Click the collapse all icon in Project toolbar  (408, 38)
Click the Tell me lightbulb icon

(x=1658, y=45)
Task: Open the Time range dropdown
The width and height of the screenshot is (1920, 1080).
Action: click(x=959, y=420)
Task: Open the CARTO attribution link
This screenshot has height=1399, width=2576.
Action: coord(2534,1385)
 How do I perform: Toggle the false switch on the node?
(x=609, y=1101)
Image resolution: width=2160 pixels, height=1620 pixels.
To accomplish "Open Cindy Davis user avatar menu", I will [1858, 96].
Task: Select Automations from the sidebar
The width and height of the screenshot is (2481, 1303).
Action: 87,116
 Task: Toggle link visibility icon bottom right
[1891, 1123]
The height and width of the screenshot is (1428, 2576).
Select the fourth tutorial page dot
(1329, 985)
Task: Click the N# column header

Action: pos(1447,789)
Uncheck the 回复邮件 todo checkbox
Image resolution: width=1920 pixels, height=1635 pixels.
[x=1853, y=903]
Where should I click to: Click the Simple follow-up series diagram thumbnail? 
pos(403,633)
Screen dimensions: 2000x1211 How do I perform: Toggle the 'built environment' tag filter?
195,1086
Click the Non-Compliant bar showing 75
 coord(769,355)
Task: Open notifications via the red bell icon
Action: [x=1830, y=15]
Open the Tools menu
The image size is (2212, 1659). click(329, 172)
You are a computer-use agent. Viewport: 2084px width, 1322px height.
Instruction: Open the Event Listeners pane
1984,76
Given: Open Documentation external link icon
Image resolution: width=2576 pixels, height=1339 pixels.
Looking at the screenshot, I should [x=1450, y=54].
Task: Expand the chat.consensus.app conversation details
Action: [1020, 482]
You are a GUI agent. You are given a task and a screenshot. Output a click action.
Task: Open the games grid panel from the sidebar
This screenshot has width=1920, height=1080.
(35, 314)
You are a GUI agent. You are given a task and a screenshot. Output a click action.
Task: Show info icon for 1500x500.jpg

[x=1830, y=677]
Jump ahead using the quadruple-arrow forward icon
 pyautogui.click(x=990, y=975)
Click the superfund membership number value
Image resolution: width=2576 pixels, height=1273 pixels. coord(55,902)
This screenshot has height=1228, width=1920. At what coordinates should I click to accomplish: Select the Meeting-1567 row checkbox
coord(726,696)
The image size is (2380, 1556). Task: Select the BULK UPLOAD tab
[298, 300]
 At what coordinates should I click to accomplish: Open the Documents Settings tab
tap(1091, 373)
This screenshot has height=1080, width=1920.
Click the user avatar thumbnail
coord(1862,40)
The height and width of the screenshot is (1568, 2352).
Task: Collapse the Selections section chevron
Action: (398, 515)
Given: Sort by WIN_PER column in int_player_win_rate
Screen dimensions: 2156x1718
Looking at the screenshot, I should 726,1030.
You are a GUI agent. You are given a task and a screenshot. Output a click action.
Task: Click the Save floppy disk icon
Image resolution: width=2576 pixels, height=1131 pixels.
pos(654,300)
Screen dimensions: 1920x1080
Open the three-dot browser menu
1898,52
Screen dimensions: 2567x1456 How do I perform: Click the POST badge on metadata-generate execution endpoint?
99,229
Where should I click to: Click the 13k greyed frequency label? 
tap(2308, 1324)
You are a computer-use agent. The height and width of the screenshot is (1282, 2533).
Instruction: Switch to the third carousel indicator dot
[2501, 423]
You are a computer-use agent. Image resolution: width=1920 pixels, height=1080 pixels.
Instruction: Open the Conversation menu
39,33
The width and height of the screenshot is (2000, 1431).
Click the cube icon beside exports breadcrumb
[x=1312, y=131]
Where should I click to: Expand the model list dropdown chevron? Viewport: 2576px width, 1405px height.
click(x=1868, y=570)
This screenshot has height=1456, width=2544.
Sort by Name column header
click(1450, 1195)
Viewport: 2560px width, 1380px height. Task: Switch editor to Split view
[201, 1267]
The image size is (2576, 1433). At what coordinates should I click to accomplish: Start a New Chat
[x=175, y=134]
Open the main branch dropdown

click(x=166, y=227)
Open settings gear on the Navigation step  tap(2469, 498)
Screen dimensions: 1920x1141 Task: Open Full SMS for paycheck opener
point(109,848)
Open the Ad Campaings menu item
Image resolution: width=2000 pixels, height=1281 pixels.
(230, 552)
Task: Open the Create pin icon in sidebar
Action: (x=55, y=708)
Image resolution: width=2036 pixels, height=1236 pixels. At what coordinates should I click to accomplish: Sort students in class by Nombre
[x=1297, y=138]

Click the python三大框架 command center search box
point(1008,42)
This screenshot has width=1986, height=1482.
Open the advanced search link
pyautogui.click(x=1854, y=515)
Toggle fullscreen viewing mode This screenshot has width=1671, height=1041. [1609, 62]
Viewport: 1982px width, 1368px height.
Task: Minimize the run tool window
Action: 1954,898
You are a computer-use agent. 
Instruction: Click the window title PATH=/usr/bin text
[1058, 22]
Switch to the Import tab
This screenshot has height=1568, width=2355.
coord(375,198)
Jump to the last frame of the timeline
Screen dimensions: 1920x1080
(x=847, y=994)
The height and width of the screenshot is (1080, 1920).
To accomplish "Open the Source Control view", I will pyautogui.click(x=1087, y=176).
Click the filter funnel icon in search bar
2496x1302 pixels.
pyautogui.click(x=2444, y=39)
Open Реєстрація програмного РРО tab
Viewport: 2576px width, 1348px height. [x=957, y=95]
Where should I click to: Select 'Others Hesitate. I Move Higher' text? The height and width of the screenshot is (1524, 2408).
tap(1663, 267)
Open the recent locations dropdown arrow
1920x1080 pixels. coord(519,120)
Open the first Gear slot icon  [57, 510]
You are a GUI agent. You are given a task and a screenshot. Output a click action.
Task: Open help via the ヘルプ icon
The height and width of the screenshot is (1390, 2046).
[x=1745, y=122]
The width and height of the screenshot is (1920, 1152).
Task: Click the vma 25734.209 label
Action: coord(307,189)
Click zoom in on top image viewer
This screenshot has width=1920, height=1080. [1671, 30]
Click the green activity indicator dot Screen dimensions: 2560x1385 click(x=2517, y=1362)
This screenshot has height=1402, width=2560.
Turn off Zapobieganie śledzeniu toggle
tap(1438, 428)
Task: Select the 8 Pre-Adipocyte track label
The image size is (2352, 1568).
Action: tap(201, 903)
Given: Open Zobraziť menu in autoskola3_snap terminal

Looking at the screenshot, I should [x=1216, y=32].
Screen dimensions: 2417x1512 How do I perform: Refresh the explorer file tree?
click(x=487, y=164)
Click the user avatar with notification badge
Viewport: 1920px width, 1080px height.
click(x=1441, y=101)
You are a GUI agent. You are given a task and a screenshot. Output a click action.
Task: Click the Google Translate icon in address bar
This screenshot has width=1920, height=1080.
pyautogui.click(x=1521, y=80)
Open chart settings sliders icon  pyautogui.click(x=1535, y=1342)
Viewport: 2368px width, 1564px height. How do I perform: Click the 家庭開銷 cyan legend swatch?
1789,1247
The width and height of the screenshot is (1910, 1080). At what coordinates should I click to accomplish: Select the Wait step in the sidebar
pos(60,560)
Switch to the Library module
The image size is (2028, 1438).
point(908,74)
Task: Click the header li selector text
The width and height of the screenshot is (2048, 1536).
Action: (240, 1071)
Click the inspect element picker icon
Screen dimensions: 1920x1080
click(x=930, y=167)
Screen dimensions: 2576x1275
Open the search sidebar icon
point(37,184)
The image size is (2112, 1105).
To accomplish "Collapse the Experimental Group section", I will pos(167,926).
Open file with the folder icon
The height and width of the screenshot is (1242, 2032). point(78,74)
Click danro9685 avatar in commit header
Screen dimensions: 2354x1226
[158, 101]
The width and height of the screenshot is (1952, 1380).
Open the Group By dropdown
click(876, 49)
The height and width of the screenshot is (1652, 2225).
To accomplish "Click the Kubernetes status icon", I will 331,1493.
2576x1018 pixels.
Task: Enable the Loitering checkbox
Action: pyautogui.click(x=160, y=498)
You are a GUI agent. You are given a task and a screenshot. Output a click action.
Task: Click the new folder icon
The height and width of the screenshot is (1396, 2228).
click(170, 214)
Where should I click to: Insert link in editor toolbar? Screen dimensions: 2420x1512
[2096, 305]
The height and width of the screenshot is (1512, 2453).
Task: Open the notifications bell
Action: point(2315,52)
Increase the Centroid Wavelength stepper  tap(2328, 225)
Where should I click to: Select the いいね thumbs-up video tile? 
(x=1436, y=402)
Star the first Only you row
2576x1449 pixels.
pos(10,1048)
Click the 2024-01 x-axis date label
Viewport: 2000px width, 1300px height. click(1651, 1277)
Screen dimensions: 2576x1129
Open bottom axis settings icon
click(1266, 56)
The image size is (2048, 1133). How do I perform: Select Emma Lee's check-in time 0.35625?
··········
Counting only lines that contain the string "computer", say how many appear in the listing above, with the number as the entire reply.

4